WHAT TO PRODUCE: Give back every line of the material below that has the string "computer".

TASK MATERIAL:
========================

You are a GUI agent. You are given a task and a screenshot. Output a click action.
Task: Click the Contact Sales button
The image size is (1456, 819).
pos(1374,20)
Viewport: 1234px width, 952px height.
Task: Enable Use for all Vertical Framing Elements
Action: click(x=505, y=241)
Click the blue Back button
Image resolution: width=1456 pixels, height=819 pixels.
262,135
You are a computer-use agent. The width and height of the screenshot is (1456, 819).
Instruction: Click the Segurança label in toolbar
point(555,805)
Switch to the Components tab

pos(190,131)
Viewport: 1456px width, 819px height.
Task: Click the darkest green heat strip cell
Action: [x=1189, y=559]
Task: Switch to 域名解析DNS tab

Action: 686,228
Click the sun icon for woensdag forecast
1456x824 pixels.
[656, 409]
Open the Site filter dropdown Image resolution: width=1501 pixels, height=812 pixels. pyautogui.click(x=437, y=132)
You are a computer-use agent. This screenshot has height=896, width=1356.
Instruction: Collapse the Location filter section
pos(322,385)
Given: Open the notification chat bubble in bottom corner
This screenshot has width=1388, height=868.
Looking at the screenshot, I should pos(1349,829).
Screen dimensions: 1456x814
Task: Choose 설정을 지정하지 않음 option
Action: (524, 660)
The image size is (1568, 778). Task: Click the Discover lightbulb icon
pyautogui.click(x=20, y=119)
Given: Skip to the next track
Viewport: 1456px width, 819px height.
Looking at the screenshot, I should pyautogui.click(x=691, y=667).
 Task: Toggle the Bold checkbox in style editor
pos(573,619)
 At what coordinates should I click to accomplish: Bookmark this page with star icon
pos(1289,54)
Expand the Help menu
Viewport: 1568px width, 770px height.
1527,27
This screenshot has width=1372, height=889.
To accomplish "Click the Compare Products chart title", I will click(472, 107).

========================

WRITTEN SOLUTION:
You are a computer-use agent. The width and height of the screenshot is (1456, 819).
You are a computer-use agent. This screenshot has height=896, width=1356.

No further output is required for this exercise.